AMRU'-UL-QAIS, or IMRU'-UL QAIS, IBN HUJR, Arabian poet of the 6th century, the author of one of the Mo'allaat (q.v.), was regarded by Mahomet and others as the most distinguished poet of pre-Islamic times. He was of the kingly family of Kinda, and his mother was of the tribe of Taghlib. While he was still young, his father was killed by the Bani Asad. After this his life was devoted to the attempt to avenge his father's death. He wandered from tribe to tribe to gain assistance, but his attempts were always foiled by the persistent following of the messengers of Mundhir of Hira (Hira). At last he went to the Jewish Arabian prince, Samu'al, left his daughter and treasure with him, and by means of Harith of Ghassan procured an introduction to the Byzantine emperor Justinian. After a long stay in Constantinople he was named phylarch of Palestine, and received a body of troops from Justin II. With these he started on his way to Arabia. It is said that a man of Asad, who had followed him to Constantinople, charged him before the emperor with the seduction of a princess, and that Justin sent him a poisoned cloak, which caused his death at Ancyra.
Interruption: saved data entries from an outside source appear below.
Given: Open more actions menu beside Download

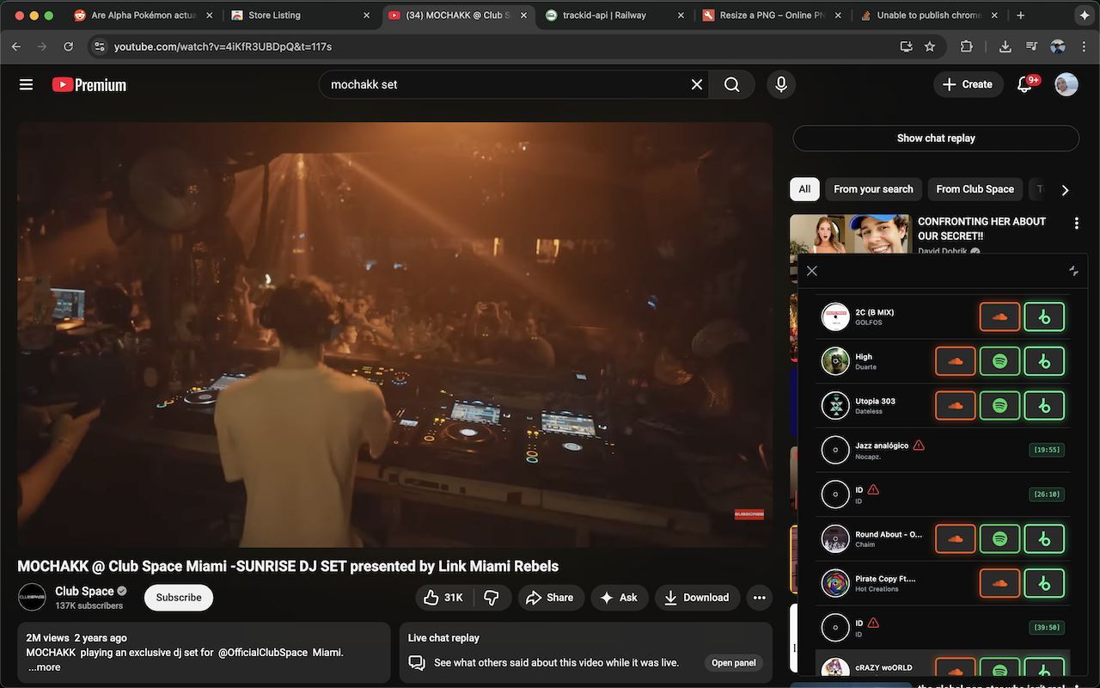Looking at the screenshot, I should 758,598.

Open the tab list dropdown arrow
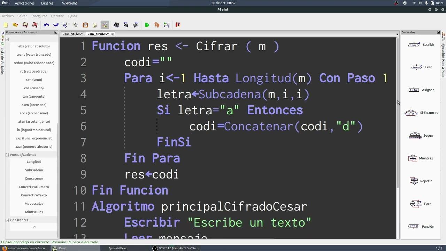pyautogui.click(x=397, y=34)
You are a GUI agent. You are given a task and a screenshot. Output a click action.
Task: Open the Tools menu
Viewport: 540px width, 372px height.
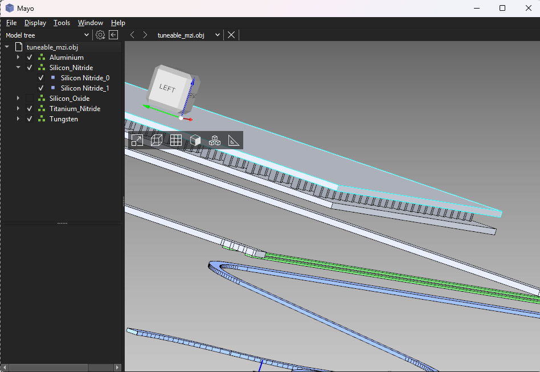pos(62,23)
His poems are contained in W. Ahlwardt's The Divans of the six ancient Arabic Poets (London, 1870), and have been published separately in M'G. de Slane's Le Diwan d'Amro'lkais (Paris, 1837); a German version with life and notes in F. Ruckert's Amrilkais der Dichter und Konig (Stuttgart, 1843). Many stories of his life are told in the Kitab ul-Aghani, vol. viii. pp. 62-77. (G. W. T.)
Note - this article incorporates content from Encyclopaedia Britannica, Eleventh Edition, (1910-1911)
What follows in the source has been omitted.